* Your assignment *
Take the data and return it in full. Change nothing.

* Dataset records *
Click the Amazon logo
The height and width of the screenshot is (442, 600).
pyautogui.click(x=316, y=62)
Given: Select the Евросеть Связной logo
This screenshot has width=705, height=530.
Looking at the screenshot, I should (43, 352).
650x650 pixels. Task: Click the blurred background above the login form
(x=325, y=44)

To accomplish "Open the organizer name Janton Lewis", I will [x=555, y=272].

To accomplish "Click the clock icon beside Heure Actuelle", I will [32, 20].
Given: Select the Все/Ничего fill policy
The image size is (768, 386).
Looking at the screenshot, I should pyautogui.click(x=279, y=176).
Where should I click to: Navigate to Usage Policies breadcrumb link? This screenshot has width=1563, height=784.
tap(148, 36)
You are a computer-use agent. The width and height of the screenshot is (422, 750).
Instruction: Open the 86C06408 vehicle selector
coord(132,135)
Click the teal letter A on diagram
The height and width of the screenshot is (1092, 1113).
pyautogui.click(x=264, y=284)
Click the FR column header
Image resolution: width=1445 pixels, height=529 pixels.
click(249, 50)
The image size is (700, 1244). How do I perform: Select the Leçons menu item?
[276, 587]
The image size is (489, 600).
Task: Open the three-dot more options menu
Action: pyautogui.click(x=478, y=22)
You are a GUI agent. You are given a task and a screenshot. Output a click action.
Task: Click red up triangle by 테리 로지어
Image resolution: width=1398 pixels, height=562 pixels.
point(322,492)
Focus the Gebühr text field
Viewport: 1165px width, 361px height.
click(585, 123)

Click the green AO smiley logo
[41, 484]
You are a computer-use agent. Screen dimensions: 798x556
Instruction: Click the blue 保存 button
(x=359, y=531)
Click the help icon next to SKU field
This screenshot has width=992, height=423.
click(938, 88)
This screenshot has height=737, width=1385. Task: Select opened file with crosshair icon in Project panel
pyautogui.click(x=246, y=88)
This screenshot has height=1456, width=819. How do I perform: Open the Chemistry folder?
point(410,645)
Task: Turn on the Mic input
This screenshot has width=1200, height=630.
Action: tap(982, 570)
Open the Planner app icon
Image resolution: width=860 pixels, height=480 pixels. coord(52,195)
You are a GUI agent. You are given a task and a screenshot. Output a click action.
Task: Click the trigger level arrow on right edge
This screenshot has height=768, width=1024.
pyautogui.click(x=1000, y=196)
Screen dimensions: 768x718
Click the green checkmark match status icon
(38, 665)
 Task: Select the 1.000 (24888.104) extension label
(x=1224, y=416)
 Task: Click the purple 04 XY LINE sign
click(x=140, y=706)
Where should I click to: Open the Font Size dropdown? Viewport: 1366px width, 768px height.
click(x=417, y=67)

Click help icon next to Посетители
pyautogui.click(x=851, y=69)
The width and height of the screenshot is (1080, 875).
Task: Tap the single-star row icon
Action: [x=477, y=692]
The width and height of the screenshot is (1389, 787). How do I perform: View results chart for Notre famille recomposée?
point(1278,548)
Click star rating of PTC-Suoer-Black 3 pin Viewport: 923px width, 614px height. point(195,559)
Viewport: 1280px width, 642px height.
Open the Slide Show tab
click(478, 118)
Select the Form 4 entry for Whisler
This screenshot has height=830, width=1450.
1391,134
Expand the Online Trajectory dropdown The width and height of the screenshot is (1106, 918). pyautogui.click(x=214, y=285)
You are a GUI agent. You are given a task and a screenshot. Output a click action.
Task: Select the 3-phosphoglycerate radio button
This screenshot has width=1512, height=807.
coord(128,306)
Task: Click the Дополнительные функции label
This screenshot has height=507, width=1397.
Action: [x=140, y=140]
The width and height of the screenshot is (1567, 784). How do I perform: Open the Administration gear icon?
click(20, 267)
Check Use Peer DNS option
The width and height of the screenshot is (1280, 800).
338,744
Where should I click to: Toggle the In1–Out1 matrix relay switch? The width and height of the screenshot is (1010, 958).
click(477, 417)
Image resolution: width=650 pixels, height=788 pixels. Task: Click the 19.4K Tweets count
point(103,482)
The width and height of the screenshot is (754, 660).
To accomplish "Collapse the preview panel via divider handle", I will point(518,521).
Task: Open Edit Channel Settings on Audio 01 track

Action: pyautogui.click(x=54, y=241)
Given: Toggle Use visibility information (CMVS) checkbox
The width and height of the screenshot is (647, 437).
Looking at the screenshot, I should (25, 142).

* Result *
Click the Amazon logo
The height and width of the screenshot is (442, 600).
pyautogui.click(x=316, y=62)
Given: Select the Евросеть Связной logo
This screenshot has width=705, height=530.
Looking at the screenshot, I should (43, 352).
650x650 pixels. Task: Click the blurred background above the login form
(x=325, y=44)

To accomplish "Open the organizer name Janton Lewis", I will [x=555, y=272].

To accomplish "Click the clock icon beside Heure Actuelle", I will [32, 20].
Given: Select the Все/Ничего fill policy
The image size is (768, 386).
Looking at the screenshot, I should pyautogui.click(x=279, y=176).
Where should I click to: Navigate to Usage Policies breadcrumb link? This screenshot has width=1563, height=784.
tap(148, 36)
You are a computer-use agent. The width and height of the screenshot is (422, 750).
Instruction: Open the 86C06408 vehicle selector
coord(132,135)
Click the teal letter A on diagram
The height and width of the screenshot is (1092, 1113).
pyautogui.click(x=264, y=284)
Click the FR column header
Image resolution: width=1445 pixels, height=529 pixels.
click(249, 50)
The image size is (700, 1244). How do I perform: Select the Leçons menu item?
[276, 587]
The image size is (489, 600).
Task: Open the three-dot more options menu
Action: pyautogui.click(x=478, y=22)
You are a GUI agent. You are given a task and a screenshot. Output a click action.
Task: Click red up triangle by 테리 로지어
Image resolution: width=1398 pixels, height=562 pixels.
point(322,492)
Focus the Gebühr text field
Viewport: 1165px width, 361px height.
click(585, 123)

Click the green AO smiley logo
[41, 484]
You are a computer-use agent. Screen dimensions: 798x556
Instruction: Click the blue 保存 button
(x=359, y=531)
Click the help icon next to SKU field
This screenshot has width=992, height=423.
click(938, 88)
This screenshot has height=737, width=1385. Task: Select opened file with crosshair icon in Project panel
pyautogui.click(x=246, y=88)
This screenshot has height=1456, width=819. How do I perform: Open the Chemistry folder?
point(410,645)
Task: Turn on the Mic input
This screenshot has width=1200, height=630.
Action: tap(982, 570)
Open the Planner app icon
Image resolution: width=860 pixels, height=480 pixels. coord(52,195)
You are a GUI agent. You are given a task and a screenshot. Output a click action.
Task: Click the trigger level arrow on right edge
This screenshot has height=768, width=1024.
pyautogui.click(x=1000, y=196)
Screen dimensions: 768x718
Click the green checkmark match status icon
(38, 665)
 Task: Select the 1.000 (24888.104) extension label
(x=1224, y=416)
 Task: Click the purple 04 XY LINE sign
click(x=140, y=706)
Where should I click to: Open the Font Size dropdown? Viewport: 1366px width, 768px height.
click(x=417, y=67)

Click help icon next to Посетители
pyautogui.click(x=851, y=69)
The width and height of the screenshot is (1080, 875).
Task: Tap the single-star row icon
Action: [x=477, y=692]
The width and height of the screenshot is (1389, 787). How do I perform: View results chart for Notre famille recomposée?
point(1278,548)
Click star rating of PTC-Suoer-Black 3 pin Viewport: 923px width, 614px height. point(195,559)
Viewport: 1280px width, 642px height.
Open the Slide Show tab
click(478, 118)
Select the Form 4 entry for Whisler
This screenshot has height=830, width=1450.
1391,134
Expand the Online Trajectory dropdown The width and height of the screenshot is (1106, 918). pyautogui.click(x=214, y=285)
You are a GUI agent. You are given a task and a screenshot. Output a click action.
Task: Select the 3-phosphoglycerate radio button
This screenshot has width=1512, height=807.
coord(128,306)
Task: Click the Дополнительные функции label
This screenshot has height=507, width=1397.
Action: [x=140, y=140]
The width and height of the screenshot is (1567, 784). How do I perform: Open the Administration gear icon?
click(20, 267)
Check Use Peer DNS option
The width and height of the screenshot is (1280, 800).
338,744
Where should I click to: Toggle the In1–Out1 matrix relay switch? The width and height of the screenshot is (1010, 958).
click(477, 417)
Image resolution: width=650 pixels, height=788 pixels. Task: Click the 19.4K Tweets count
point(103,482)
The width and height of the screenshot is (754, 660).
To accomplish "Collapse the preview panel via divider handle", I will point(518,521).
Task: Open Edit Channel Settings on Audio 01 track

Action: pyautogui.click(x=54, y=241)
Given: Toggle Use visibility information (CMVS) checkbox
The width and height of the screenshot is (647, 437).
Looking at the screenshot, I should (25, 142).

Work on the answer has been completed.